Au Lucernaire, un Bel-Ami exaltant

On connaît l’histoire de Bel-Ami, publié en 1885, pourtant, on en découvre une version mémorable grâce à une artiste d’une vingtaine d’années. Un sifflement persistant dans la nuit parisienne des années 1880. Tout un monde cède aux plaisirs interdits dans des endroits louches, des filles de joie aux bourgeoises. Dans un clair-obscur haussmannien débarque de province Georges Duroy, un hussard d’Algérie, sans le sou, mais décidé à se faire une place au soleil (Aurélien Raynal, plus que parfait).

Forestier, un ancien camarade (ce soir-là, Thomas Lefrancois), le présente à Walter, le patron de La Vie française, le journal influent de l’époque (le caméléon Adrien Grassard). Ce dernier engage Georges Duroy ignorant que, un jour, il occupera son fauteuil et le cœur de son épouse, Madeleine (Clémence Roche, également la prostituée Rachel).

Après L’Écume des jours, de Boris Vian, qui a joué les prolongations au Lucernaire en 2023, Claudie Russo-Pelosi a adapté Bel-Ami, le roman de Guy de Maupassant avec la même intelligence et la même troupe, la compagnie Les Joues rouges - elles le sont d’ailleurs à la fin de la représentation ! Car ce spectacle, qui se déroule sur le plateau et dans la salle, exalte les passions. Celles de l’arriviste sans scrupule, mais également celles des femmes, jusqu’à l’irréductible Madame Walter (Hanna Rosenblum), qu’il séduit. Uniquement guidé par l’intérêt, comme il l’affirme lui-même, au grand dam de ses maîtresses.

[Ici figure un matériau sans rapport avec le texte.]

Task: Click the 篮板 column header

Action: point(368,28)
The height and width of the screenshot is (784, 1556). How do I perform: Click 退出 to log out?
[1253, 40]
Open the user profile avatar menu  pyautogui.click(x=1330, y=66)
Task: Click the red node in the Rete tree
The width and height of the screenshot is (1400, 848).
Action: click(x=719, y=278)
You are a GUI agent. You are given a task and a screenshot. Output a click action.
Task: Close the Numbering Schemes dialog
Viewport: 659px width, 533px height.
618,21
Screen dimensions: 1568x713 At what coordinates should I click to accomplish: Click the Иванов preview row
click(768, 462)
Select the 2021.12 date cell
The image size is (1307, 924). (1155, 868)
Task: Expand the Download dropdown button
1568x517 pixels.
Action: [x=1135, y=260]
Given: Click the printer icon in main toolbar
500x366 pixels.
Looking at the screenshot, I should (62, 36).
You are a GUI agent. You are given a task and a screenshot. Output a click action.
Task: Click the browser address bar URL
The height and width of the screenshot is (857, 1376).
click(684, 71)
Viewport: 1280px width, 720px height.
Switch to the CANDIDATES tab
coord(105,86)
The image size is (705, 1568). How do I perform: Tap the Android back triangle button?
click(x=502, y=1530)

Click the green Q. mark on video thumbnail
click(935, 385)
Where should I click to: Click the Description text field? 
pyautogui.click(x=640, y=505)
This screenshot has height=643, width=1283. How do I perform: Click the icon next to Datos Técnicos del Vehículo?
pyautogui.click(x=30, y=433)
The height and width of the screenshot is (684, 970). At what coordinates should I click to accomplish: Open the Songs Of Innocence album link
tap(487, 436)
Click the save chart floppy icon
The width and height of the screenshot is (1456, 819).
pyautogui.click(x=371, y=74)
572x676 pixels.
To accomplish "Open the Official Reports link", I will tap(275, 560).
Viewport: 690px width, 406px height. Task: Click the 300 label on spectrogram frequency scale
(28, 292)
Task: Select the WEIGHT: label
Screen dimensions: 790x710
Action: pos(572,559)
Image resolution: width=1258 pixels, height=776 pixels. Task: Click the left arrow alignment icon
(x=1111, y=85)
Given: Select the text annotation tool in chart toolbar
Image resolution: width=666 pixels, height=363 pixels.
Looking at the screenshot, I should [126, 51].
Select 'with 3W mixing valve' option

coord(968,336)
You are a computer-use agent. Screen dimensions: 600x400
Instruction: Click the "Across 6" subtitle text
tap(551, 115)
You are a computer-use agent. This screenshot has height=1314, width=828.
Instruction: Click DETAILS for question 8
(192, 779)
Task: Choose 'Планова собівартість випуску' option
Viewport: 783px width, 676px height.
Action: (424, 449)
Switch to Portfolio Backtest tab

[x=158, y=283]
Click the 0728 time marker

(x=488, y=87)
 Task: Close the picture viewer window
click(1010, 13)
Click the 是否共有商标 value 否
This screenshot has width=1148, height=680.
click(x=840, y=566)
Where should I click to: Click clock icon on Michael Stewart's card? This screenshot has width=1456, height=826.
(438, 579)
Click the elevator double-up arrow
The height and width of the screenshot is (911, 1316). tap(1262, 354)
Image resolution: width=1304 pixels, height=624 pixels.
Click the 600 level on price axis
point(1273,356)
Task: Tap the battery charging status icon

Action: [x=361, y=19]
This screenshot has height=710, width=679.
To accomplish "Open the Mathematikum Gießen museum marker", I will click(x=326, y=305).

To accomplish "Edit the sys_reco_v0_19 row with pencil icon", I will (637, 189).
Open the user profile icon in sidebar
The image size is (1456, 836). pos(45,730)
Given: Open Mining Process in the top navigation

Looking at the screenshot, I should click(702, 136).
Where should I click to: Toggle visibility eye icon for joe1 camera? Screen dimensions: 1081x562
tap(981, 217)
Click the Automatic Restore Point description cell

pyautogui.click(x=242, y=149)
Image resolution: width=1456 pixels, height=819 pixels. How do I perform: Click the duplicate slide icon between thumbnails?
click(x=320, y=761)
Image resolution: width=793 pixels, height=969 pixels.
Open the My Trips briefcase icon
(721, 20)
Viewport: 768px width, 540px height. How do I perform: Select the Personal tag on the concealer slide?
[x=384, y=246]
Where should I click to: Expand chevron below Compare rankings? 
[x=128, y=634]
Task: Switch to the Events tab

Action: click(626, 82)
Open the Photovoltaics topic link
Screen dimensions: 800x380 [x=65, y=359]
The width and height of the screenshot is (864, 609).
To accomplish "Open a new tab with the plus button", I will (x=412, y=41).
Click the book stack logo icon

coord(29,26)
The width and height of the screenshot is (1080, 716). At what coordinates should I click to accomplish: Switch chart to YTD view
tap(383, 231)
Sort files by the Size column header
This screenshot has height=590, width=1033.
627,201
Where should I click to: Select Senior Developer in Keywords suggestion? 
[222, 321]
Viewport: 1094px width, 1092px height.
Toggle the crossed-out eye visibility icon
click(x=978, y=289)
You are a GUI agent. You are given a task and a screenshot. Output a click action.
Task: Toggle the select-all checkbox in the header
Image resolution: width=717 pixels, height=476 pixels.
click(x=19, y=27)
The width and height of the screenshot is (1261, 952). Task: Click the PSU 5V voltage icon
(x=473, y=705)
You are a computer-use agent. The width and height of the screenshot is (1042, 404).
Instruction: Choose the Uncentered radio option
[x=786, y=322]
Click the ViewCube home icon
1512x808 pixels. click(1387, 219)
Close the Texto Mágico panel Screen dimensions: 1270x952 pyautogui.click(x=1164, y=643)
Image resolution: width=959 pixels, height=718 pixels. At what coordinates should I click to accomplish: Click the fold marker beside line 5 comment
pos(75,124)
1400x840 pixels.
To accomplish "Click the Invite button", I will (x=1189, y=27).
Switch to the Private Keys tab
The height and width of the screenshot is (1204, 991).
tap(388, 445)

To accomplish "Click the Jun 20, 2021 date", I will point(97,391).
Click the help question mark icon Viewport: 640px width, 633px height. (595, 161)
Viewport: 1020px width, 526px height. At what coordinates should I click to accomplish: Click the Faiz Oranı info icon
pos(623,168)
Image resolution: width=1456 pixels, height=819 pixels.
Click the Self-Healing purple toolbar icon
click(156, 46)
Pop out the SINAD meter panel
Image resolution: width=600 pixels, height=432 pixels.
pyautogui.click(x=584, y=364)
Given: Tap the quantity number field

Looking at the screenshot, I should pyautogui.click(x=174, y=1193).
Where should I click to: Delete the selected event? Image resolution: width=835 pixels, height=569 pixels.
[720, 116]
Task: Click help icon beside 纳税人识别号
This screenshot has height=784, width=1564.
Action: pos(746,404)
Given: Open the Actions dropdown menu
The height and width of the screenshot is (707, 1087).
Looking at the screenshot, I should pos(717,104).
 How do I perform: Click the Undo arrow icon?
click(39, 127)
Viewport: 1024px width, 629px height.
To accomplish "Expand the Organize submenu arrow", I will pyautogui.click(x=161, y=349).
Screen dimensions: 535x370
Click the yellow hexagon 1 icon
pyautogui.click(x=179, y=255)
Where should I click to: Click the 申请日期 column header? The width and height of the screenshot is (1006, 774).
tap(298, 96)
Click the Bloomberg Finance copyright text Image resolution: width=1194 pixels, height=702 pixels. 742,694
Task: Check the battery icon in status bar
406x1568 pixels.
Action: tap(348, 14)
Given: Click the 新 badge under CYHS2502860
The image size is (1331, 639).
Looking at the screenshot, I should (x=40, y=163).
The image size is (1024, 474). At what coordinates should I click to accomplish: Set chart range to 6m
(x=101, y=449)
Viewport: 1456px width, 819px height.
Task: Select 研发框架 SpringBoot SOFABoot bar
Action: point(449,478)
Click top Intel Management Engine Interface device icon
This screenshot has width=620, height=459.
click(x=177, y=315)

Issue du Cours Florent, Claudie Russo-Pelosi retranscrit fidèlement la critique de Maupassant, qui dessine, dans la lignée de Balzac, un milieu sans âme qui ne jure que par le pouvoir et la position sociale, soit l’argent. Tout en vantant la liberté d’agir du « beau sexe » pris dans les rets patriarcaux. Clotilde de Marelle (Sara Belviso ou Coline Girard-Carillo), qui entretient Bel-Ami un temps, et Madeleine, sa plume au journal, ne s’en laissent pas conter.

Mille trouvailles

Mais les masques tombent et laissent transparaître la vérité des êtres. Seul sous les étoiles, Bel-Ami ne peut que douter. Le monologue sur la mort que dit Norbert de Varenne (de nouveau Adrien Grassard), assis sur un banc au pied d’un lampadaire à ses côtés, marque les esprits. La pensée de l’écrivain est servie par la mise en scène de Claudie Russo-Pelosi, qui virevolte au gré de mille trouvailles. La destinée du héros est racontée par un narrateur surnommé « le Parisien » (Adrien Grassard toujours), qui le suit à la trace en s’adressant au public (à partir de 12 ans). Dans un décor réduit au minimum, les sept comédiens rivalisent d’excellence. Marchant au pas, au sens propre du mot, ils ne trouvent aucun répit sous la baguette de leur talentueuse chef d’orchestre. Claudie Russo-Pelosi a adoré « détester » Bel-Ami. Pendant une heure vingt, nous aussi.

Bel-Ami, au Lucernaire (Paris 6e), jusqu’au 27 juillet.